● **Problem to work on**
Exact copy, no pictures: reproduce the lines from the one that holds "Click the Export list toolbar icon" through the end of the entries.

● **Data records**
● ● ● ● ●
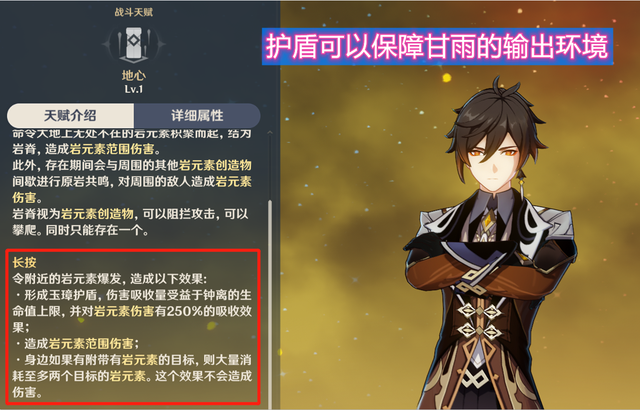Click the Lv.1 level label
640x410 pixels.
(133, 89)
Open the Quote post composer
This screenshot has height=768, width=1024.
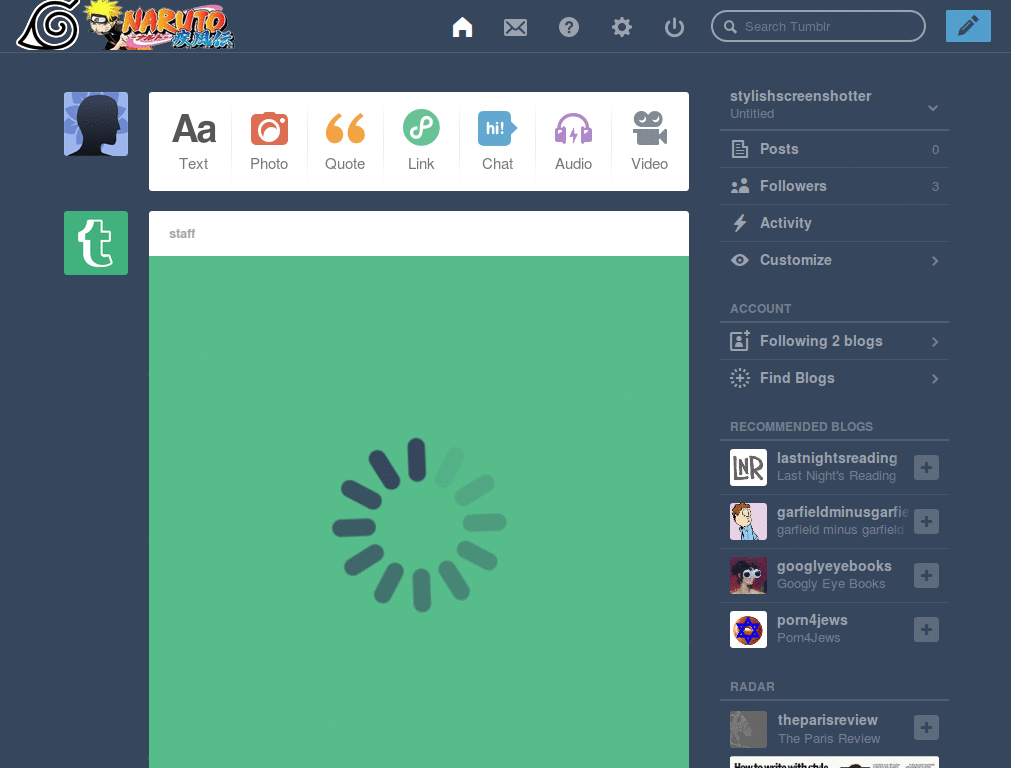[x=345, y=141]
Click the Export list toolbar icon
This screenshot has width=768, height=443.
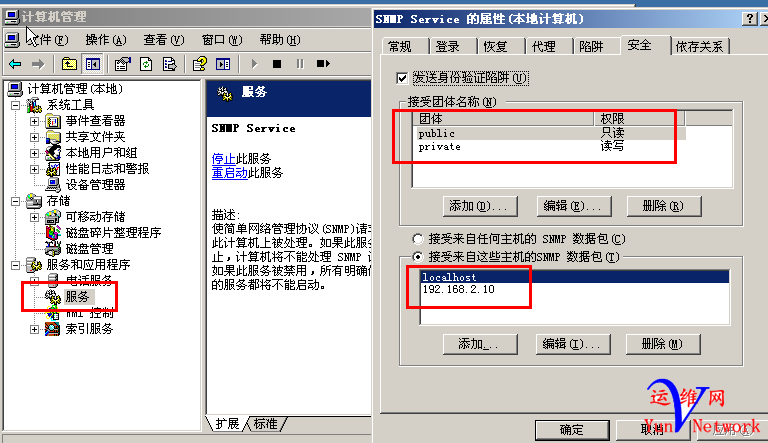click(169, 64)
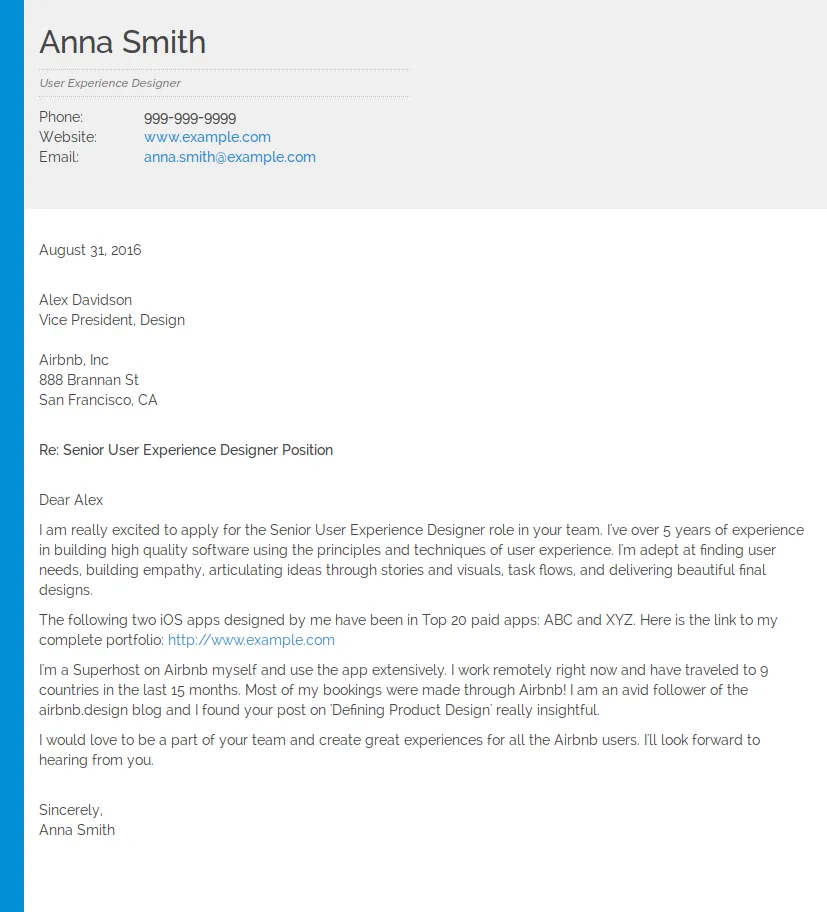Open the http://www.example.com portfolio link
Screen dimensions: 827x912
tap(251, 640)
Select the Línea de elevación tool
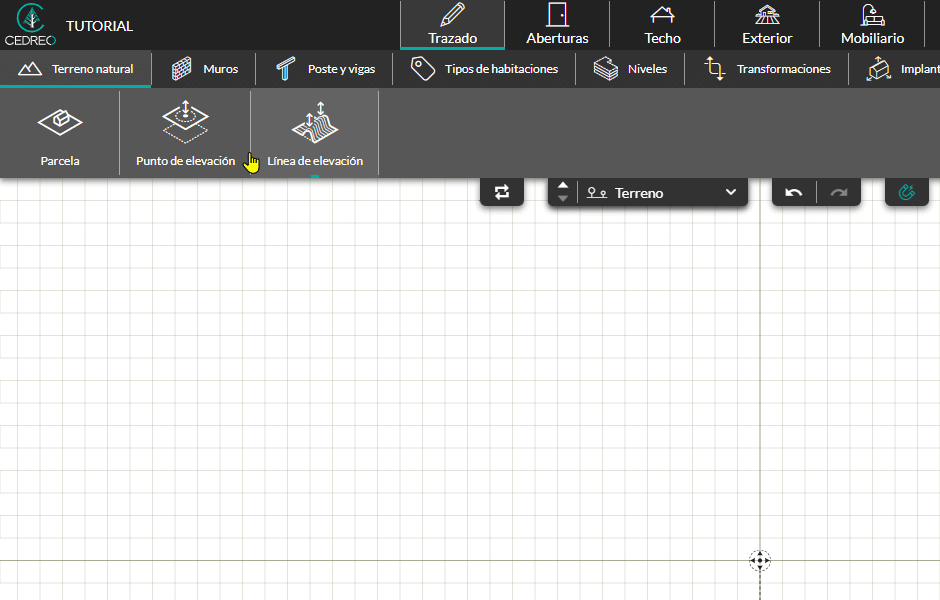 315,134
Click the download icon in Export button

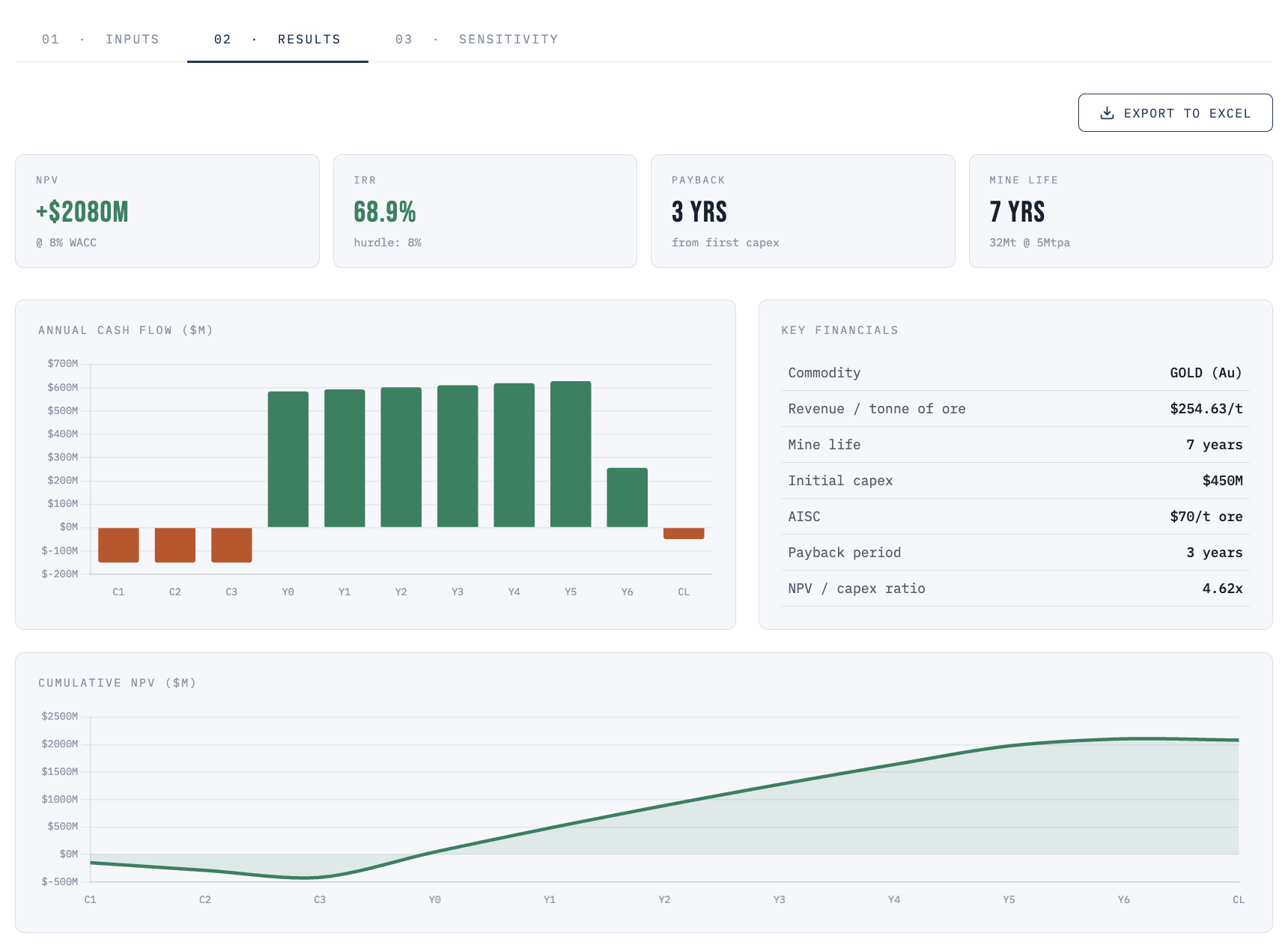pyautogui.click(x=1107, y=113)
● ● ● ● ●
● **Response box**
Click the Export list toolbar icon
This screenshot has width=768, height=443.
click(169, 64)
Open the http://www.example.com portfolio link
Screen dimensions: 827x912
tap(251, 640)
Select the Línea de elevación tool
 315,134
Click the download icon in Export button

pyautogui.click(x=1107, y=113)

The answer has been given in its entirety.